At this point you have the SC-55 fully working and responding to MIDI data. You’ll probably want to tell DOSBox or ScummVM to use this as the MIDI destination.
In ScummVM open “Game Options” and chose the “Audio” tab. Check “override global audio settings” and then chose “IAC Driver Bus 1 [CoreMIDI]” as the music device. Leave everything else the same and hit OK. In my case, I fired up Space Quest 6 and after the unskipable Sierra intro animation which uses recorded audio, the title screen should start playing on the SC-55 in perfect glory!
I don’t know how to set it up in DOSBox, I’ve never tried, but I imagine it’s the same exact process for setting any MIDI device via some config or maybe a menu if you’re using DOSBox-X.
Another fun test is to fire up Chiptune.app with Google Chrome (for web MIDI) and try playing some of the excellent Sound Canvas MIDI files on “real hardware”. Might I suggest trying the incredible album “Bossa Nova Time (1992)” from Masashi & Kazuko Hirashita + Ikuo Kakehashi?
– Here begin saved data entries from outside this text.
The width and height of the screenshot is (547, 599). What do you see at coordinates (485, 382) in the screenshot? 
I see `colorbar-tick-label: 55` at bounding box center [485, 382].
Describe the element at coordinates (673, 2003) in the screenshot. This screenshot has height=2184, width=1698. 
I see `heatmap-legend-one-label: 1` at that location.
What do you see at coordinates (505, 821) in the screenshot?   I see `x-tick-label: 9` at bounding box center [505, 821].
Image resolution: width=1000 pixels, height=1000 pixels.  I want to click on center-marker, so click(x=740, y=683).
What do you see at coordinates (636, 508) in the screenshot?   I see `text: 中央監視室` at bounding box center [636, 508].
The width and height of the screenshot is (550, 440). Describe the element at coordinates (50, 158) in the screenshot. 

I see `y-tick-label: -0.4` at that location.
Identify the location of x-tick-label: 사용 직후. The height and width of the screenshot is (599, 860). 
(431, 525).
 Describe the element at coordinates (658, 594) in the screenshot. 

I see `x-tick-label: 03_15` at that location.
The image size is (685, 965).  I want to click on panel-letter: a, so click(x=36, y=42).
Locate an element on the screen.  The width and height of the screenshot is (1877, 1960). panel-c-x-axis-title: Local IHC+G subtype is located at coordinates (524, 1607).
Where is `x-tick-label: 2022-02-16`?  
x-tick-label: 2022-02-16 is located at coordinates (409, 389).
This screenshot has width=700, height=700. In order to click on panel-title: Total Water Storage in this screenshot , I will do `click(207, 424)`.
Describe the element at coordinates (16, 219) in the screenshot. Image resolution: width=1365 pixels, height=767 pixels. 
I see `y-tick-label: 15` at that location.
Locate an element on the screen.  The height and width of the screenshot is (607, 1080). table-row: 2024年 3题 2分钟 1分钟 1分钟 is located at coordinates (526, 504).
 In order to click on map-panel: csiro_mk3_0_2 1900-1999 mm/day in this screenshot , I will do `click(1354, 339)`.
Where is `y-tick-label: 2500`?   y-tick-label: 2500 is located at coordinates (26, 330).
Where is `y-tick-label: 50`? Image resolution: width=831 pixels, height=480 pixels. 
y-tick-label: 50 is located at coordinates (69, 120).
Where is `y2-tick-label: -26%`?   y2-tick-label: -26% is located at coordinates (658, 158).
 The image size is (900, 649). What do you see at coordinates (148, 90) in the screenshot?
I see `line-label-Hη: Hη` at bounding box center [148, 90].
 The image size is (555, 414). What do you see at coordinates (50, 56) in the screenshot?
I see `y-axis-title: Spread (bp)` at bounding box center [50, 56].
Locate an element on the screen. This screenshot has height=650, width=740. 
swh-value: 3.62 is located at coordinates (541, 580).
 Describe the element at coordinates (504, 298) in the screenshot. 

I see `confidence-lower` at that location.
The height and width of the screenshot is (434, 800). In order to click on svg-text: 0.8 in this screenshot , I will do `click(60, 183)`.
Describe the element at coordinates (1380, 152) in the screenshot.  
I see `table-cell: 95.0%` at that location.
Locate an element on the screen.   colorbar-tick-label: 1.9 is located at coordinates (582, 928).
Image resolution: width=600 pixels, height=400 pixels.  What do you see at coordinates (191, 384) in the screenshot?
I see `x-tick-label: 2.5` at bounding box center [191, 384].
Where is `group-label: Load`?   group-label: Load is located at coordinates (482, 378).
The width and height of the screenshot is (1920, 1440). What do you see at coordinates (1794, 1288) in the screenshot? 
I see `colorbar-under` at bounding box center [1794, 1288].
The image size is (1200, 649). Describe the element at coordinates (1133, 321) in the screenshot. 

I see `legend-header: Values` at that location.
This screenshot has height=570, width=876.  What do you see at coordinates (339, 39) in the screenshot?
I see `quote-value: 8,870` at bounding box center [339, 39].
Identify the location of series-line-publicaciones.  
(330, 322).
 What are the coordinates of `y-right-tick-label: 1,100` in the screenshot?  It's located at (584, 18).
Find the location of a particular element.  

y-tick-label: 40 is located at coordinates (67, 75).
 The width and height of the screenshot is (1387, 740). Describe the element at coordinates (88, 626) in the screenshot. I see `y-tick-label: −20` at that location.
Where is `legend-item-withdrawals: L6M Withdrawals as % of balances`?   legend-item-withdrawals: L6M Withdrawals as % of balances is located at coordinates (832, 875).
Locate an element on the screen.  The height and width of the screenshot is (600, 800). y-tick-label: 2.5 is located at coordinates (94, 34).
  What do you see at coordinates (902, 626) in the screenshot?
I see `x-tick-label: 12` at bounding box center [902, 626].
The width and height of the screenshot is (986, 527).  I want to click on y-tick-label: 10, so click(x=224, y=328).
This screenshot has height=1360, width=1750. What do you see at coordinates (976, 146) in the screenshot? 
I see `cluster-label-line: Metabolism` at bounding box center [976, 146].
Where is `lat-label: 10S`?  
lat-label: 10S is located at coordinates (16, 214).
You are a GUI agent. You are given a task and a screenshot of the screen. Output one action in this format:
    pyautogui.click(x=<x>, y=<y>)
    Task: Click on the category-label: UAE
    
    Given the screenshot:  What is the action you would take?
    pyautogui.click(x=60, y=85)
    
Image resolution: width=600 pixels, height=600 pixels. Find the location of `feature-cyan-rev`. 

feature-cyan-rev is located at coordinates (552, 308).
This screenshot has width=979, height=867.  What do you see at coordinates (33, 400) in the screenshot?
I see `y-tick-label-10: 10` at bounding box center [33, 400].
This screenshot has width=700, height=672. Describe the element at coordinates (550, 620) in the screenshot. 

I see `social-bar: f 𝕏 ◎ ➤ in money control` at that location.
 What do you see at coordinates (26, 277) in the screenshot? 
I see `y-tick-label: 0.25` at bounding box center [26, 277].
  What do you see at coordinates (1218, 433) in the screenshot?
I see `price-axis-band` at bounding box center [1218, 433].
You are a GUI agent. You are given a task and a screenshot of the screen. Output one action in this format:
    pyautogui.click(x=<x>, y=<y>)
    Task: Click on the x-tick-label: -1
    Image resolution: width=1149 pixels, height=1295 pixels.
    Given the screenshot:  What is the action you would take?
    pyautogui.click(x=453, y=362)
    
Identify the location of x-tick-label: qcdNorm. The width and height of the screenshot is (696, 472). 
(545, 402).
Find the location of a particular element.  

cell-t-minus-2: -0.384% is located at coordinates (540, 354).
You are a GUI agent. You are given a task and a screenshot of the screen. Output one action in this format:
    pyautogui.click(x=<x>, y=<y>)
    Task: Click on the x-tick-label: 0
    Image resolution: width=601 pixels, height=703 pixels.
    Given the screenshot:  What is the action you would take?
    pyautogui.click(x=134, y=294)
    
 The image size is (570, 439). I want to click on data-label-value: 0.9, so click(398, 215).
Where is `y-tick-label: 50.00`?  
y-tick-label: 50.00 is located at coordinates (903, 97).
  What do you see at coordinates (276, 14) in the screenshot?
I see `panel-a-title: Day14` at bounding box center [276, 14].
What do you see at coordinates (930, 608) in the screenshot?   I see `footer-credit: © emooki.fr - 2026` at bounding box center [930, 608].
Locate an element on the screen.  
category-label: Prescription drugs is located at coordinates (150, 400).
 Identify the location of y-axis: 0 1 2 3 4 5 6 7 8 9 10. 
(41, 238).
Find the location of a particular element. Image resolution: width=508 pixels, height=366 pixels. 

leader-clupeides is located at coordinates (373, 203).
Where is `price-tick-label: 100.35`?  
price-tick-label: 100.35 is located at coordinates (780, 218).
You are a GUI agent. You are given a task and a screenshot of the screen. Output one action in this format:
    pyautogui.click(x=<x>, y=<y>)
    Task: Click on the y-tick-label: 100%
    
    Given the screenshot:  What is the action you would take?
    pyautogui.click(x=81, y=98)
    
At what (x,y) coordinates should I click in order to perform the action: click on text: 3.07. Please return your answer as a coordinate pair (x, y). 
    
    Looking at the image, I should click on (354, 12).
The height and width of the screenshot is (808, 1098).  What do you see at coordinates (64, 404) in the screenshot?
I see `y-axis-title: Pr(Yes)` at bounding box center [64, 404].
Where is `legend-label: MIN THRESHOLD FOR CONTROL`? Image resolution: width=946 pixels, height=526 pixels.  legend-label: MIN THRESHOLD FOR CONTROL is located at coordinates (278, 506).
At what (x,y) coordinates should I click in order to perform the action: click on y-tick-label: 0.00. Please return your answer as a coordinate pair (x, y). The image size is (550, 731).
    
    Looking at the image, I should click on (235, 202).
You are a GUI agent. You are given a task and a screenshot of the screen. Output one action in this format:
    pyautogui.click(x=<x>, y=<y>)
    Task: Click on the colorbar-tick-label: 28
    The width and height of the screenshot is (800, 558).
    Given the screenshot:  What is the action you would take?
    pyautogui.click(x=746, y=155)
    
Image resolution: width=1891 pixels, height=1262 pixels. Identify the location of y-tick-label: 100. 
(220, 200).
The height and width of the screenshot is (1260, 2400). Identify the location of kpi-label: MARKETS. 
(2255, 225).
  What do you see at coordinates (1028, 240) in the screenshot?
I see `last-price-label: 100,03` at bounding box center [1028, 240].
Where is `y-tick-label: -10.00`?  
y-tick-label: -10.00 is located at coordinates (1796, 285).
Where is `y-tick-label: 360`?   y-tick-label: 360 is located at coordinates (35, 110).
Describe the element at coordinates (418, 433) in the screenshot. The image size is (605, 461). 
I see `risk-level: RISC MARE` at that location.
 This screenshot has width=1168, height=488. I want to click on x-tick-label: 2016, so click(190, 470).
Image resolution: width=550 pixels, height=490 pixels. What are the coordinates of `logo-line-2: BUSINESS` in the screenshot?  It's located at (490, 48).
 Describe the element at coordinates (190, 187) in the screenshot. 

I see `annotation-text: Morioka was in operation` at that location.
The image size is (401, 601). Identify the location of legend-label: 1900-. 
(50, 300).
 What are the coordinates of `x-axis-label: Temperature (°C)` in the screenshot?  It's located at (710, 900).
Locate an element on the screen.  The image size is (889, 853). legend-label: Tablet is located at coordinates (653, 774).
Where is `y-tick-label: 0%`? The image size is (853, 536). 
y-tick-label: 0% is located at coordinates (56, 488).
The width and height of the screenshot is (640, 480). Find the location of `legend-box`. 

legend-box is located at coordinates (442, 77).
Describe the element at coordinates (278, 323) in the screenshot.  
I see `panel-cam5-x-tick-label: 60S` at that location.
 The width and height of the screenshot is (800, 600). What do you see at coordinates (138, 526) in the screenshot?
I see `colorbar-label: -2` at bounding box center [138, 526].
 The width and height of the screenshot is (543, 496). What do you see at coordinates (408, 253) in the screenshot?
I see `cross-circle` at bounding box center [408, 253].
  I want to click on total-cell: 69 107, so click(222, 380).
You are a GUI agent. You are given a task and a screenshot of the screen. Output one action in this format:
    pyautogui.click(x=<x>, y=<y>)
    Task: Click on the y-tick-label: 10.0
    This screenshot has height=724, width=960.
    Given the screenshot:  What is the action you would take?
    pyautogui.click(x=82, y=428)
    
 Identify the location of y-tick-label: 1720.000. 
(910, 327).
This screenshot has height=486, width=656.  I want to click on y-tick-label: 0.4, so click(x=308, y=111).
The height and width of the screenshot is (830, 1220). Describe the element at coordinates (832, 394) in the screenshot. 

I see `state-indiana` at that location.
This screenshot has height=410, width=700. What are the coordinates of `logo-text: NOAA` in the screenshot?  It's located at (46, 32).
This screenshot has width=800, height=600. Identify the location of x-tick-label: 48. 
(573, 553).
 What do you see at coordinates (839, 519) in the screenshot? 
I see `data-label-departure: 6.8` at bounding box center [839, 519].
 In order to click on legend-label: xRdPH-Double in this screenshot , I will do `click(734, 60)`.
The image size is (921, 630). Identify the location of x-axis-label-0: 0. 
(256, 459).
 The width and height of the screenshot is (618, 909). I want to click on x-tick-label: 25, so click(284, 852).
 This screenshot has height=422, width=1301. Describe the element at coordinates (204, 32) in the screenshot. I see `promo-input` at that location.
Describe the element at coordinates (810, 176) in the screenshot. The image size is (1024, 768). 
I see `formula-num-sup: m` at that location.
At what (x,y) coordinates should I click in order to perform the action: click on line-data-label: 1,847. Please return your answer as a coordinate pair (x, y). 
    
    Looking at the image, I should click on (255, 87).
You may be teleported to a familiar and relaxing place! In fact, you might find that listening to these amazing MIDI files on a “real” Sound Canvas is actually more enjoyable than most of the games! Just click any file name and it will start playing but using the default children’s toy-esque GMGSx Plus SoundFont. Open the settings tab in the top right and change the synth engine to “MIDI Device (Web MIDI)” and make sure you select the “IAC Driver” as the MIDI device. Your ears will immediately be bathed in the glory of Sound Canvas bossa nova.
Congratulations, you are now living!
What do you think, was that worth it? Let me know what you think!